Народу в приемной генерал-поручика Михайлова (новый чин он получил буквально на днях) было немного, но ждать мне не пришлось вообще — генерал принял меня сразу же, едва порученец доложил ему список посетителей.
— Это и есть ваша портупея? — заинтересованно спросил Михайлов, как только я доложился.
— Так точно, ваше превосходительство! — подтвердил я.
— Вольно, подпоручик, — генерал встал из-за стола и подошел поближе, рассматривая новинку.
Ну да, опять я занялся прогрессорством, на сей раз не из тщеславия и корысти, а по производственной, так сказать, необходимости. Сплагиатил у одного британца поясной ремень с плечевой портупеей, каковой и изготовили в армейской мастерской по моему заказу и под моим же надзором. Надобность в этом изделии появилась у меня, слава Богу, не по той причине, что у упомянутого Сэма Брауна, [1] но поскольку при ходьбе моя левая рука постоянно была занята тростью, сойти за однорукого я вполне мог. Конечно, можно было бы просто прицепить на поясной ремень кобуру с револьвером, а шашку носить через плечо, но… Начнем с того, что не так это и удобно, а в продолжение напомним, что здесь ношение револьвера в поясной кобуре не практикуется ввиду большой пока еще редкости самих револьверов и потому никак не регламентируется. А в армии ведь как? Что прямо не предписано или по меньшей мере прямо не разрешено, то почти наверняка можно считать запрещенным. Так что озаботиться персональным дозволением ношения новой портупеи для себя — это не блажь, а предусмотрительность. Опять же, и Военной палате легче будет принять то, на что кто-то из генералов уже когда-то согласился.
— Покажите в действии, — велел генерал Михайлов, отойдя на несколько шагов.
Я выхватил шашку, отсалютовал ей генералу, убрал в ножны. Выхватив револьвер, я вспомнил правила техники безопасности из прошлой жизни и направил его стволом в потолок, после чего снова убрал в кобуру.
— И правда, удобно, — признал генерал-поручик. — И выглядит неплохо, вполне по-военному. Садитесь, подпоручик.
Усаживаясь, я обратил внимание, что на столе у генерала лежит мой рапорт, где я как раз и представлял свое изобретение и просил до рассмотрения вопроса о его принятии в армии дозволить пользоваться этим ремнем мне лично, в связи с обстоятельствами, возникшими вследствие моего ранения. Генерал размашистым почерком написал на первом листе рапорта резолюцию и показал мне.
«Подпоручику Левскому носить изобретенный им ремень дозволяю. Вопрос о введении ремня в армии передать на рассмотрение Военной палаты.
Начальник Усть-Невского городового войска генерал-поручик Михайлов»
Убедившись, что я резолюцию прочитал, его превосходительство украсил ее столь же размашистой подписью и поставил сегодняшнее число — 4-е апреля месяца года от Р.Х. 1824-го.

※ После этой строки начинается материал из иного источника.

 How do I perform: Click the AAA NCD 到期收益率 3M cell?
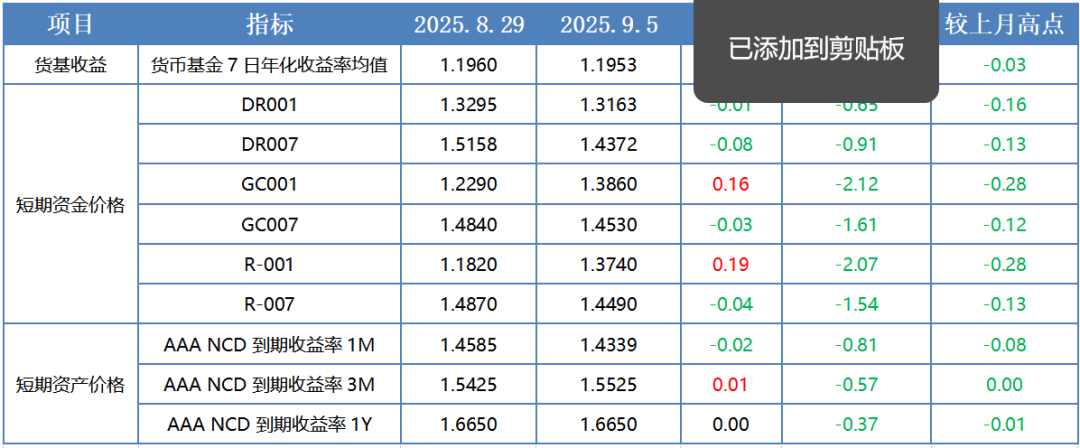click(x=270, y=384)
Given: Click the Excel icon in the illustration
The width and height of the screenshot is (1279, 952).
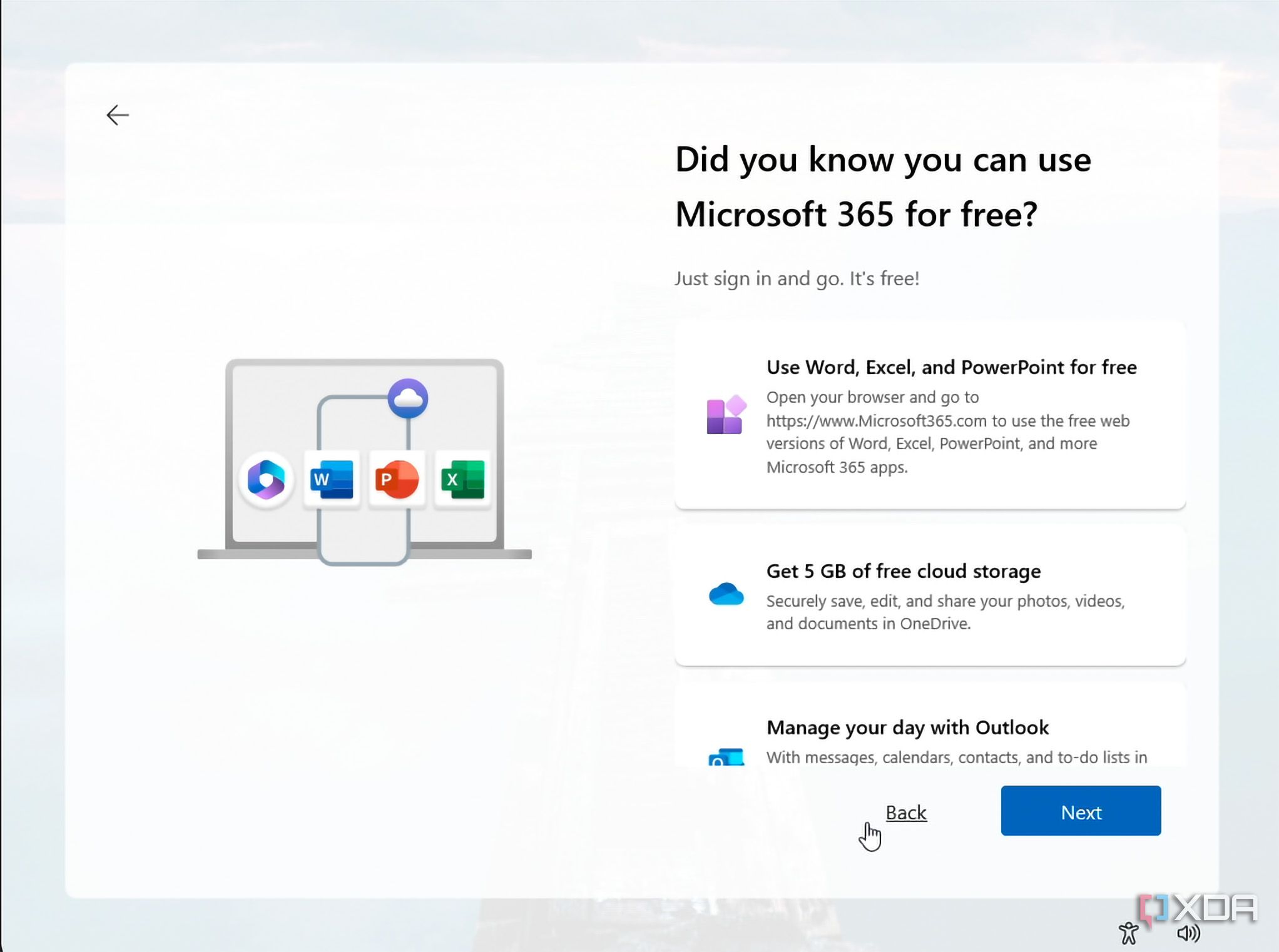Looking at the screenshot, I should click(463, 480).
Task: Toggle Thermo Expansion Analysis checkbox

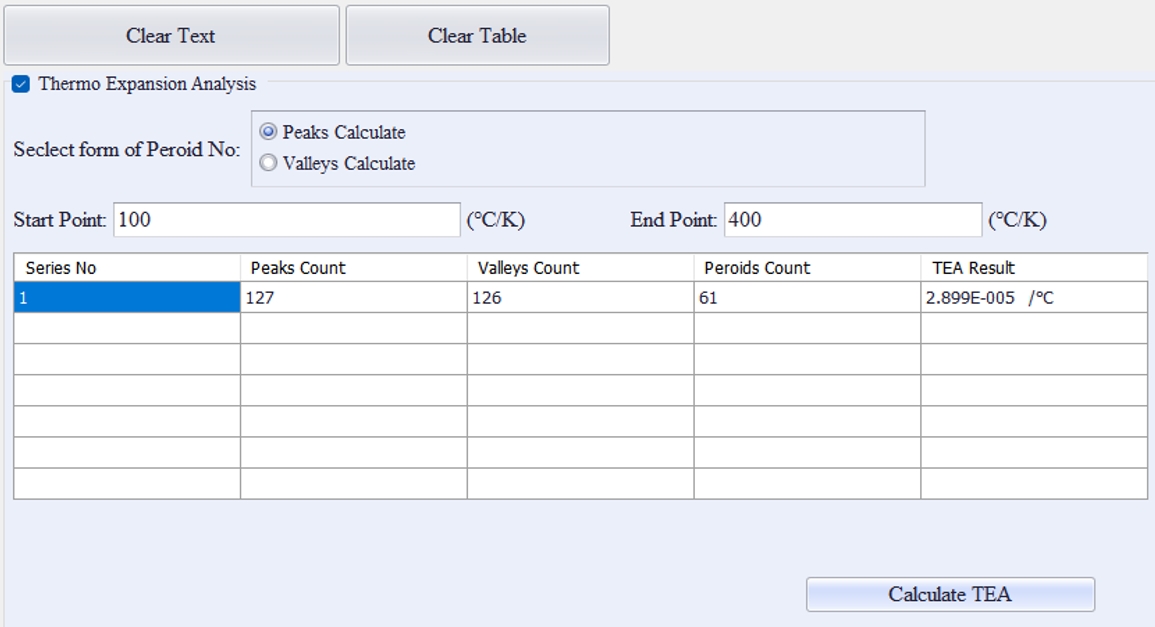Action: click(21, 85)
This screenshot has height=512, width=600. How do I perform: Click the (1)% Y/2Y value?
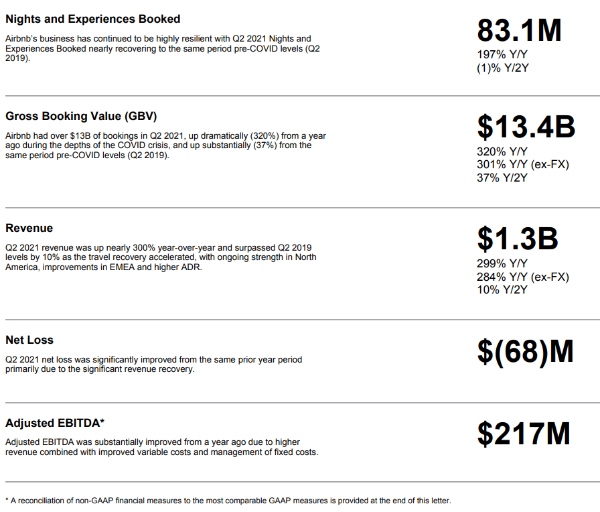point(503,68)
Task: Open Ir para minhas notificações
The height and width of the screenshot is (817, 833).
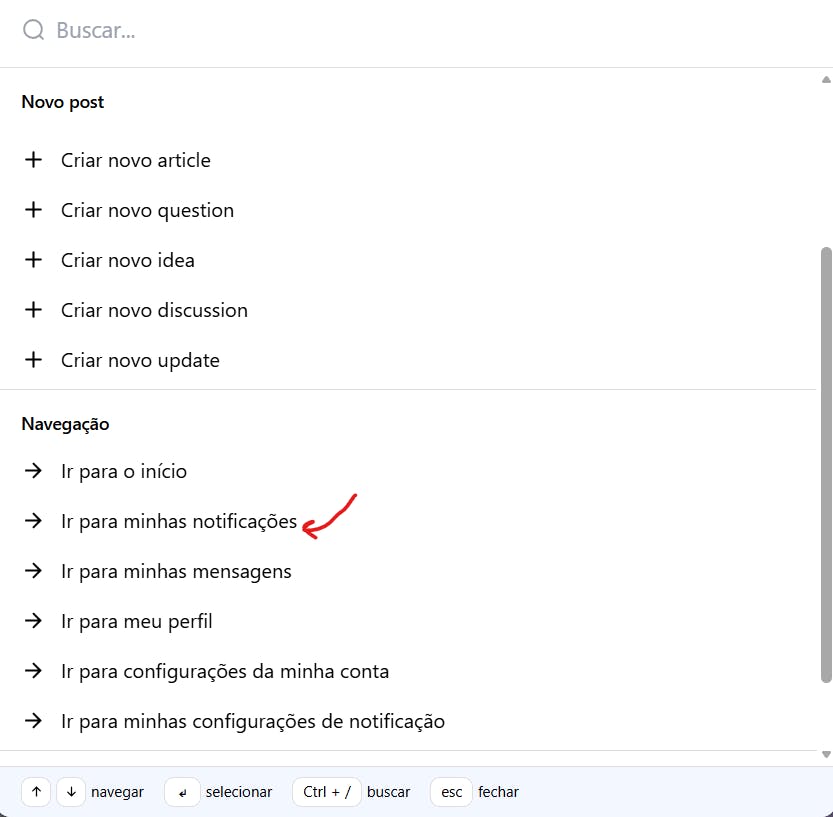Action: tap(179, 521)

Что за необходимость возникла у меня в этом замечательном предмете амуниции? Вообще, рапорт я подал даже раньше, чем мне это понадобилось — не иначе, предвидение подсуетилось. Потому что уже вскоре за мной прислал старший губной пристав Поморцев, и к нему я ехал не в лучшем настроении — то же самое предвидение подсказывало, что пусть Афанасий Петрович угостит меня и хорошими, и плохими новостями, плохие будут посильнее. Не обмануло…
— Ущучили вы Бессонова, Алексей Филиппович, ущучили! — Поморцев с довольным видом выложил на стол несколько листов бумаги. — Вот, не откажите в любезности прочесть!
В любезности я Поморцеву не отказал, и не зря. Та самая белошвейка Гришина показывала, что уже говорила все господину приставу, но повторит еще раз: да, Сергей Парамонович провел у нее весь день двадцать девятого декабря двадцатого года да всю следующую ночь, но велел ей говорить, что был у нее и следующим днем. Господин пристав ее тогда на неправде поймал, лгать государеву человеку дальше она побоялась, да всю правду и сказала, и сейчас то же самое повторит. Ну да. А том допросном листе, где я углядел подделку, говорилось, что Бессонов был у нее до вечера тридцатого декабря, на чем и основывалась пропажа у следствия дальнейшего интереса к его персоне. Как пишут в учебниках по математике, что и требовалось доказать.
Следующая бумага, которую положил передо мной Поморцев, была составлена в городском учебном правлении и сообщала, что Сергей Парамонович Бессонов окончил в году от Рождества Христова одна тысяча восемьсот девятом Третью Усть-Невскую мужскую гимназию и при выпускном испытании показал третий разряд одаренности. Разряд, конечно, не сильно высокий, но для опережающего развития какого-то одного проявления одаренности вполне хватит…
— Только тут, Алексей Филиппович, такое дело… — настроение Поморцева как-то очень уж резко поменялось. Он виновато спрятал глаза, на какое-то время умолк и, вздохнув, продолжил: — пропал Бессонов.
— Как пропал? — не сразу сообразив, что к чему, спросил я.
— Да вот так и пропал. Дома его нет, прислуга говорит, уж четвертые сутки не появляется. У приятелей, нам известных, тоже его нет и к ним он не заходил. Две девки, коих Бессонов содержит, опять-таки утверждают, что за эти дни его не видели. То есть, ежели все они не врут, а они, судя по всему, не врут, что-то он почуял и затаился. Мне Семен Андреевич передавал ваши слова, что у Бессонова чутье, вот я и посчитал необходимым вас известить. Вам бы, Алексей Филиппович, надо сейчас осторожнее быть, из дома выходить пореже. Кто его знает, что он там замыслит — маньяк же…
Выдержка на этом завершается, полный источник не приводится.